Gue tersentak ketika ada gebrakan meja. Ah, ternyata Icha. "Hai, Cha," gue membalas sapaan Icha. Soni pun terlihat langsung menutup komiknya dan tersenyum sumringah ke arah Icha. Wah, ada yang gue lewatin. Nggak biasanya Icha nyamperin gue sama Soni gini.

Masih gue liatin aja keduanya melempar pertanyaan dan candaan. Beneran jadi nyamuk gue.

"Tumben kalian berdua, kayanya gue ketinggalan berita nih, Son," kata gue sambil melirik jahil ke arah Soni.

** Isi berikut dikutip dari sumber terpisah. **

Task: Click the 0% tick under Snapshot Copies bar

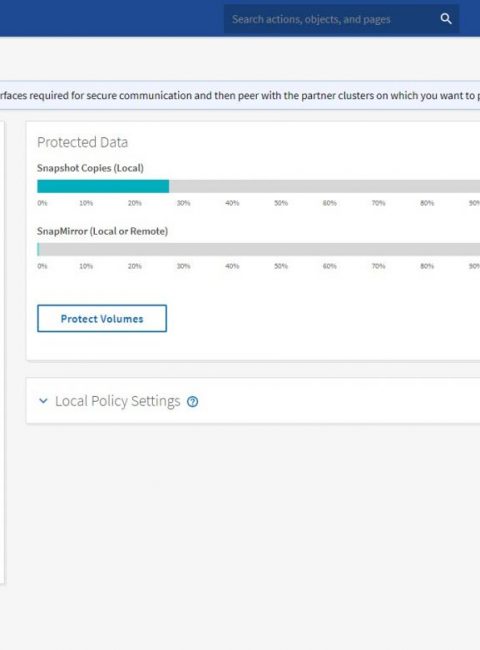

Soni lantas memukul lengan gue, "Jangan ngaco pikiran lo! Icha cuma mau gabung sama kita kok, Aji udah tau dia nggak cerita samaa lo?"

Gue langsung kicep. Ha? Kenapa tiba-tiba gitu Icha gabung?

"Tunggu, jadi lo maen sama kita nih, Cha?" tanya gue. Icha pun langsung mengangguk mantap.

"Nggak apa-apa kan?" tanya Icha. Gue masih bengong, sampe akhirnya Soni nyenggol lengan gue dan matanya melotot seakan mengisyaratkan sesuatu. Bukannya nggak boleh, cuma heran aja kenapa nggak sama cewe yang lain dan kenapa nggak dari dulu kalau emang beneran mau gabung. Icha tu feminim banget loh, ngeri gue.

"Iyy-yaa nggak apa-apa dong, Cha," kata gue semangat.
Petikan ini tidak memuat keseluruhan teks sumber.